AbbVie (ABBV) is a repeat recommendation because of its attractive dividend, combined with its strong growth, observes Ben Reynolds, growth & income expert and editor of Sure Retirement.

Since AbbVie was spun off from former parent company Abbott Laboratories (ABT), it has generated excellent growth from its flagship product Humira, the world’s best-selling drug.

Humira revenue increased by 9% in the third-quarter. Other products exhibited strong growth as well, such as Imbruvica, which grew sales by 41%. Adjusted earnings-per-share of $2.14 increased 52% from the same quarter a year ago. AbbVie also lifted its guidance for 2018. The company expects 41% earnings growth for the full-year.

The major risk to AbbVie’s growth is patent loss for its major product Humira, which is facing competition in a number of countries. AbbVie has resorted to steep price cuts in Europe to fend off the competition.

In response, AbbVie has invested heavily in its product pipeline to continue generating growth.

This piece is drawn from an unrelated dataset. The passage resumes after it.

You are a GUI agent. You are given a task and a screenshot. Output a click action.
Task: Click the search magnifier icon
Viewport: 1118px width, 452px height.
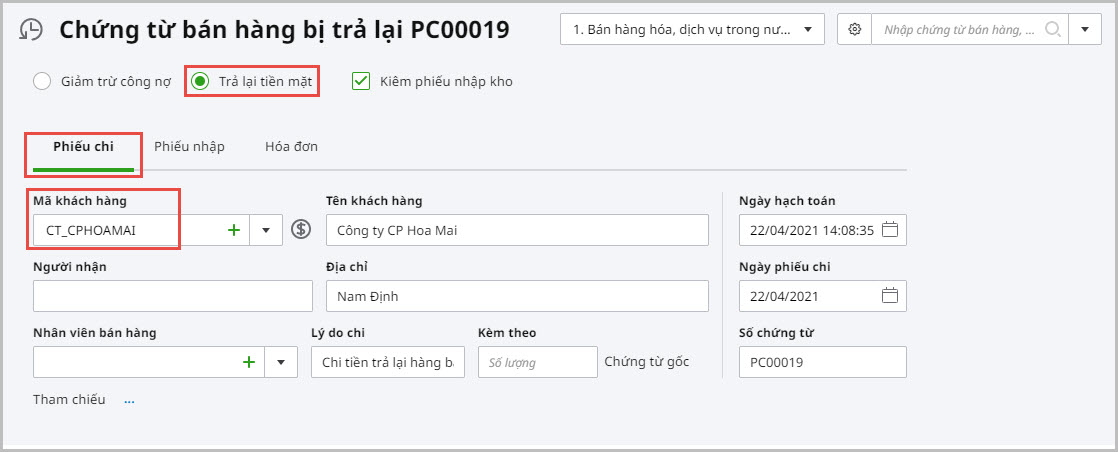click(x=1052, y=29)
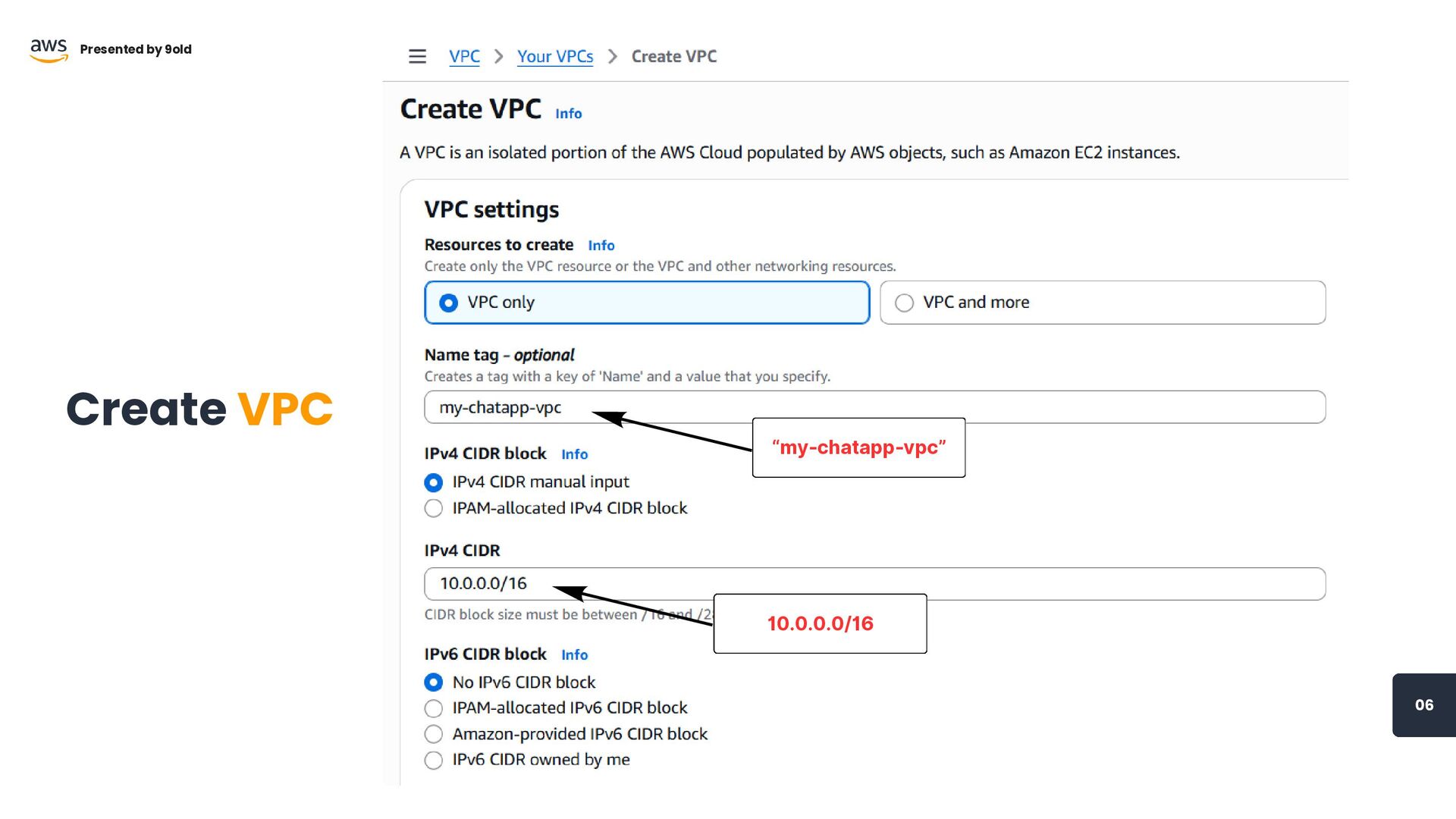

To that end, AbbVie’s R&D expenses increased 16% in 2017, to $4.8 billion. These investments should pay off, as AbbVie expects non-Humira sales to grow from about $9.6 billion in 2017, to more than $16 billion in 2020, and over $35 billion in 2025.

We expect AbbVie to generate earnings-per-share of $7.91 in 2018, which is equal to the midpoint of management guidance. Based on this forecast, the stock currently trades for a P/E ratio of 11.5. This is below our fair value estimate of 13.0, for a fair value share price of $103.

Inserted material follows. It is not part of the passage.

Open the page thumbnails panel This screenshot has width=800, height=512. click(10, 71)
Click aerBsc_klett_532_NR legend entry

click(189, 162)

As a result, we view AbbVie stock as undervalued. We also expect annual earnings growth of 9.5%. The dividend yield of 4.7% will further add to shareholder returns. Overall, we expect total returns of 16.2% per year, over the next five years.

With strong growth potential, a high dividend yield, and a low stock valuation, AbbVie stock is highly attractive for value and income investors looking for high total returns.